Entretanto as atenções estiveram voltadas praticamente o dia inteiro para um clube: Liverpool. O motivo era Fernando Torres. O artilheiro espanhol foi especulado em uma possível transferência para o Chelsea praticamente todo o mês de janeiro, mas apenas no último dia o Liverpool cedeu ao dinheiro russo.

E o motivo é simples: o Liverpool perde o desmotivado Torres, jogador que faz uma temporada horrorosa e que sofre já há algum tempo com seguidas lesões, mas trouxe o uruguaio Suarez e a promessa inglesa Andy Carroll.

Creio que o Liverpool teria segurado Torres caso a contratação de Carroll não se concretizasse. Mesmo desmotivado Torres é no mínimo duas vezes mais jogador que Ngog.

O preço pago para ter os serviços de Carroll foi absurdo em minha opinião, 35 milhões de libras, ainda mais levando em consideração os inúmeros atos de indisciplina em que o jogador já se envolveu em sua curta carreira. Mas Carroll tem um grande potencial e acima de tudo é inglês.

Também deve-se levar em conta que Suarez não é flor que se cheire. Vale lembrar o episódio em que ele mordeu o pescoço de um jogador do PSV e que lhe rendeu uma punição de 4 partidas no campeonato Holandês.

Com os dois atacentes assegurados, o Liverpool finalmente liberou Torres para negociar salários com o Chelsea. Vale lembrar que Torres é um grande jogador, um dos melhores atacantes do mundo. Mas o preço pago, mais uma vez, foi exagerado.

Para o espanhol o negócio foi excelente. Ganhará um salário muito maior, virou notícia no mundo inteiro e conseguiu , novamente, se transferir para o clube que desejava. Ele rejeitou várias vezes o Chelsea antes de assinar com o Liverpool, em 2007.
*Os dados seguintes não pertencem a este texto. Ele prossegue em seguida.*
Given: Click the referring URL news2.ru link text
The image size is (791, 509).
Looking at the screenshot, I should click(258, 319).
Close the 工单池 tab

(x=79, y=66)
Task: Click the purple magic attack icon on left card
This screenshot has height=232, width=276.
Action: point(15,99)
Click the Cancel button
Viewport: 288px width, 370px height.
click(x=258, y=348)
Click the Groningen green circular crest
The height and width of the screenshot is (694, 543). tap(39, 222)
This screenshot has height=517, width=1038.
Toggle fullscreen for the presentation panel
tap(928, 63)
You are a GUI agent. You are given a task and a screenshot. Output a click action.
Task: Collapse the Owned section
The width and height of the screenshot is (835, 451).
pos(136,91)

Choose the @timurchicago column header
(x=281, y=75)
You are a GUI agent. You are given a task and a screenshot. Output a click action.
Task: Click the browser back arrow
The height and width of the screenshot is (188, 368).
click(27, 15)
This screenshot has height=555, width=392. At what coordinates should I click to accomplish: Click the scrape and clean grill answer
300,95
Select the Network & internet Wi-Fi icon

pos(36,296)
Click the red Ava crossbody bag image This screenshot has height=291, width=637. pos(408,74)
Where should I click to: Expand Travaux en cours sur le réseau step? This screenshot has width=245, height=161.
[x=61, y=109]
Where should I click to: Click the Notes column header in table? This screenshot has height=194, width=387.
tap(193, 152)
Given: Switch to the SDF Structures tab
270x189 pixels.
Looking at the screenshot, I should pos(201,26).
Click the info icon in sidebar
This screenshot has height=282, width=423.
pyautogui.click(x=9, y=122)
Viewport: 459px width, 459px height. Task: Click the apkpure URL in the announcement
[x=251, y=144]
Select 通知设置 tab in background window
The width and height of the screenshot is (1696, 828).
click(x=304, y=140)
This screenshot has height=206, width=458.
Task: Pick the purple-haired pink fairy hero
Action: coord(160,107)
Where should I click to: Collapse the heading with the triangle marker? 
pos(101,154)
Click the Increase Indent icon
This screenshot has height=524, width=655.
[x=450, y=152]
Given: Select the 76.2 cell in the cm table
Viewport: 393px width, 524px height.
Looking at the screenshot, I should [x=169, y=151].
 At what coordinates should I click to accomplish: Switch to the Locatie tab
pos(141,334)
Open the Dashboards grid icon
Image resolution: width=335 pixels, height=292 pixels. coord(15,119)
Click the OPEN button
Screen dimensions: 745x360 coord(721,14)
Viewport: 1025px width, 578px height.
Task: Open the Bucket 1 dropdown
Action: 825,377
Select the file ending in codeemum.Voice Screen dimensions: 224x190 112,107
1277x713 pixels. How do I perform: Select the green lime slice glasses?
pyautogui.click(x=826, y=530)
A obsessão do espanhol por sucesso em clubes foi o maior motivo dele ter publicamente divulgado sua vontade de jogar pelo Chelsea, atual campeão inglês. Vale lembrar que quando jogava no Atlético de Madrid o único título conquistado por Torres foi a Segunda Divisão. No Liverpool ele não ganhou nada. E o maior motivo dele ter trocado o Atlético pelo Liverpool foi sua vontade de conquistar algo importante, como disse na época, trabalhando junto com o também espanhol Rafael Benítez.

Em minha opinião o Liverpool perdeu um grande atacante. Mas ele estava insatisfeito. Sem vontade. No fim das contas o Liverpool, um clube que precisa de novos ares, que precisa se reinventar para crescer novamente, fez o certo. Jogadores passam. O clube fica.